# [Given request a]
Count the lines in the records below that contain the string "height". Give only that number.

# [Passage]
────────────────
There is also extremely useful popcnt() instruction, would be great to
have that as well. There is also fls() (find largest set bit), it is
used extensively throughout the kernel. If we'd like to take this ad
absurdum, there are a lot of useful operations defined in
include/linux/bitops.h and include/linux/bitmap.h, I'm pretty sure one
can come up with a use case for every one of those.

The question is whether we should bloat the kernel with such helpers/operat=
ions?

I still think that we don't need a dedicated BITSET map. I'm not
talking about Bloom filters here, mind you. With the Bloom filter I
can't (in principle) beat the performance aspect, so I stopped trying
to argue against that. But for BITSET map, there is next to zero
reason (in my view) to have it as a dedicated map vs just implementing
it as an ARRAY map. Or even, for cases where it's feasible, as a
global variable array (avoiding BPF helper calls completely). Any
bitset operation is literally one bpf_map_lookup_elem() helper call
and one logical and/or/xor operation. And you can choose whether it
has to be atomic or not. And you don't even have to do power-of-2
sizing, if you don't want to (but your life will be a bit harder to
prove stuff to the BPF verifier).

Further, if one implements BITSET as just an ARRAY of u64s (for
example), you get all the power of bpf_for_each_map_elem() and you can
implement finding first unset bit, last unset bit, and anything in
between. All using already existing primitives. Yes, there is a
callback overhead, but with your custom ARRAY, you can optimize
further by using something bigger than u64 as a "building block" of
your ARRAY. E.g., you can have u64[8], and reduce the number of
necessary callbacks by 8. But we are getting way too far ahead. My
claim is that ARRAY is better than BITSET map and doesn't lose in
performance (still one BPF helper call for basic operations).

I'd love to hear specific arguments in favor of dedicated BITSET, though.

>
> > But also searching just a first set bit is non completely generic, I'd
> > imagine that in practice (at least judging from bit operations done on
> > u64s I've seen in the wild) you'd most likely need "first set bit
> > after bit N", so peek(-N)?..
>
> You're right as far as generality goes, but for my use case "after bit
> N" is not so important (you enqueue into different buckets and always
> need to find the lowest one. But there could be other use cases for
> "find first set after N", of course. If using -N the parameter would
> have to change to explicitly signed, of course, but that's fine by me :)
>
> > I think it's an overkill to provide something like this, but even if
> > we do, wouldn't BPF_MAP_GET_NEXT_KEY (except we now say it's a
> > "value", not a "key", but that's nitpicking) be a sort of natural
> > extension to provide this? Though it might be only available to
> > user-space right?
>
> Yeah, thought about get_next_key() but as you say that doesn't work from
> BPF. It would make sense to *also* expose this to userspace through
> get_next_key(), though.
>
> > Oh, and it won't work in Bloom filter "mode", right?
>
> I expect not? But we could just return -EINVAL in that case?
>
> -Toke
>
────────────────
# [Entries supplied]
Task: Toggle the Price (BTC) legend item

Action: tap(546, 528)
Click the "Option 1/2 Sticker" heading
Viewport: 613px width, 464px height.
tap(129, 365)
────────────────
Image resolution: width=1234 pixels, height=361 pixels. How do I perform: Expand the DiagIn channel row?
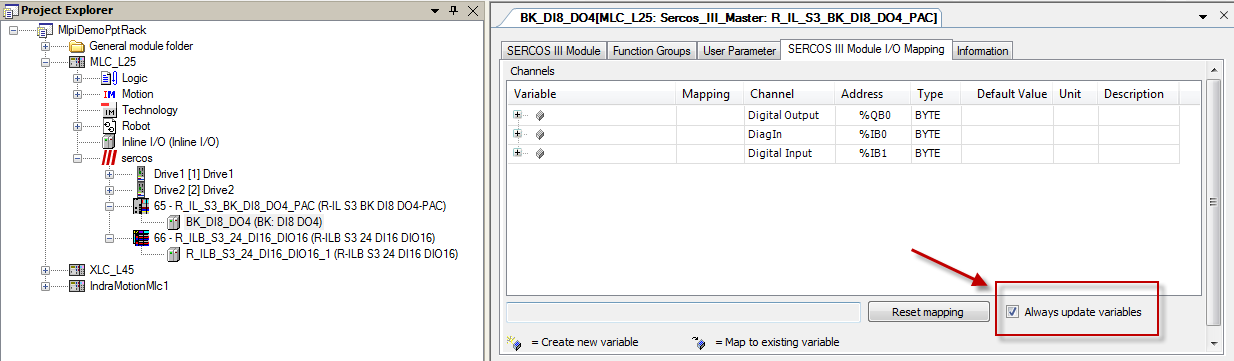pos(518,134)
────────────────
# [Given request b]
Retype the part of the BPF bitset map discussion above starting at "Further, if one" and ending at "dedicated BITSET, though.".

# [Exercise output a]
2

# [Exercise output b]
Further, if one implements BITSET as just an ARRAY of u64s (for
example), you get all the power of bpf_for_each_map_elem() and you can
implement finding first unset bit, last unset bit, and anything in
between. All using already existing primitives. Yes, there is a
callback overhead, but with your custom ARRAY, you can optimize
further by using something bigger than u64 as a "building block" of
your ARRAY. E.g., you can have u64[8], and reduce the number of
necessary callbacks by 8. But we are getting way too far ahead. My
claim is that ARRAY is better than BITSET map and doesn't lose in
performance (still one BPF helper call for basic operations).

I'd love to hear specific arguments in favor of dedicated BITSET, though.